EXERCISE DATA:
====

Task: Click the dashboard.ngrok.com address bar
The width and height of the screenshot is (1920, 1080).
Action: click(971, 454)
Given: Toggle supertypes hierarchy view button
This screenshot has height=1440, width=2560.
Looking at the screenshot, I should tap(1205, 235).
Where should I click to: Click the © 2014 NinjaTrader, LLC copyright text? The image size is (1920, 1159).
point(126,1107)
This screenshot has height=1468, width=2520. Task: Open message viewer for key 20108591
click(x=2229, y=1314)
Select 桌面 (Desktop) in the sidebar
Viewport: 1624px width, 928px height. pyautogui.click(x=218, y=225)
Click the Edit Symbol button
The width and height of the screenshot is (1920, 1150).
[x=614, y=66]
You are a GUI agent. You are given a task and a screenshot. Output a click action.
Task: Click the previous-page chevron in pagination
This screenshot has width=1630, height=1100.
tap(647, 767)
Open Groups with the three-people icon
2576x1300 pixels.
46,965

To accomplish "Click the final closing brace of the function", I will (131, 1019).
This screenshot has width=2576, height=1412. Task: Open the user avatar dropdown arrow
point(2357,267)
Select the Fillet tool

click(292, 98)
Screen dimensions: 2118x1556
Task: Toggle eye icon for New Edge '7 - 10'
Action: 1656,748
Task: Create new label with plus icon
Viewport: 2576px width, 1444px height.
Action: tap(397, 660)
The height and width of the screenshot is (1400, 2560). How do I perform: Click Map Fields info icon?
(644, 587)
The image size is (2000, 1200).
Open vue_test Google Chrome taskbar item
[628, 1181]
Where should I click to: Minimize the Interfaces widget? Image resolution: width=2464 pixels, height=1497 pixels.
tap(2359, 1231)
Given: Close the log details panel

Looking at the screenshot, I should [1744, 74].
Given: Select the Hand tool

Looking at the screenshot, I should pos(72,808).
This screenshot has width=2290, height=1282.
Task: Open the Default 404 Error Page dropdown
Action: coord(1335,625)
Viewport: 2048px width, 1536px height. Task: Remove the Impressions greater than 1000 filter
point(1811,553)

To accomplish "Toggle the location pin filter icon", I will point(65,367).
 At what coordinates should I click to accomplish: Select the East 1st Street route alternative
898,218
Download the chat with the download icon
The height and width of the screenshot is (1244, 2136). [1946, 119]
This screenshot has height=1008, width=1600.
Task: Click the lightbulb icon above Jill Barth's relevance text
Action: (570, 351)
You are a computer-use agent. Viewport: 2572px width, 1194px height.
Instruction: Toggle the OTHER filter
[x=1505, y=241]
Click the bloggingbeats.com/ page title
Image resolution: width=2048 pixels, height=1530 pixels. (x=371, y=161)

====

WORK TO BE COMPLETED:
Give back each record, exactly as it reads.

RESULT OF THE EXERCISE:
Task: Click the dashboard.ngrok.com address bar
The width and height of the screenshot is (1920, 1080).
Action: click(971, 454)
Given: Toggle supertypes hierarchy view button
This screenshot has height=1440, width=2560.
Looking at the screenshot, I should tap(1205, 235).
Where should I click to: Click the © 2014 NinjaTrader, LLC copyright text? The image size is (1920, 1159).
point(126,1107)
This screenshot has height=1468, width=2520. Task: Open message viewer for key 20108591
click(x=2229, y=1314)
Select 桌面 (Desktop) in the sidebar
Viewport: 1624px width, 928px height. pyautogui.click(x=218, y=225)
Click the Edit Symbol button
The width and height of the screenshot is (1920, 1150).
[x=614, y=66]
You are a GUI agent. You are given a task and a screenshot. Output a click action.
Task: Click the previous-page chevron in pagination
This screenshot has width=1630, height=1100.
tap(647, 767)
Open Groups with the three-people icon
2576x1300 pixels.
46,965

To accomplish "Click the final closing brace of the function", I will (131, 1019).
This screenshot has width=2576, height=1412. Task: Open the user avatar dropdown arrow
point(2357,267)
Select the Fillet tool

click(292, 98)
Screen dimensions: 2118x1556
Task: Toggle eye icon for New Edge '7 - 10'
Action: 1656,748
Task: Create new label with plus icon
Viewport: 2576px width, 1444px height.
Action: tap(397, 660)
The height and width of the screenshot is (1400, 2560). How do I perform: Click Map Fields info icon?
(644, 587)
The image size is (2000, 1200).
Open vue_test Google Chrome taskbar item
[628, 1181]
Where should I click to: Minimize the Interfaces widget? Image resolution: width=2464 pixels, height=1497 pixels.
tap(2359, 1231)
Given: Close the log details panel

Looking at the screenshot, I should [1744, 74].
Given: Select the Hand tool

Looking at the screenshot, I should pos(72,808).
This screenshot has width=2290, height=1282.
Task: Open the Default 404 Error Page dropdown
Action: coord(1335,625)
Viewport: 2048px width, 1536px height. Task: Remove the Impressions greater than 1000 filter
point(1811,553)

To accomplish "Toggle the location pin filter icon", I will point(65,367).
 At what coordinates should I click to accomplish: Select the East 1st Street route alternative
898,218
Download the chat with the download icon
The height and width of the screenshot is (1244, 2136). [1946, 119]
This screenshot has height=1008, width=1600.
Task: Click the lightbulb icon above Jill Barth's relevance text
Action: (570, 351)
You are a computer-use agent. Viewport: 2572px width, 1194px height.
Instruction: Toggle the OTHER filter
[x=1505, y=241]
Click the bloggingbeats.com/ page title
Image resolution: width=2048 pixels, height=1530 pixels. (x=371, y=161)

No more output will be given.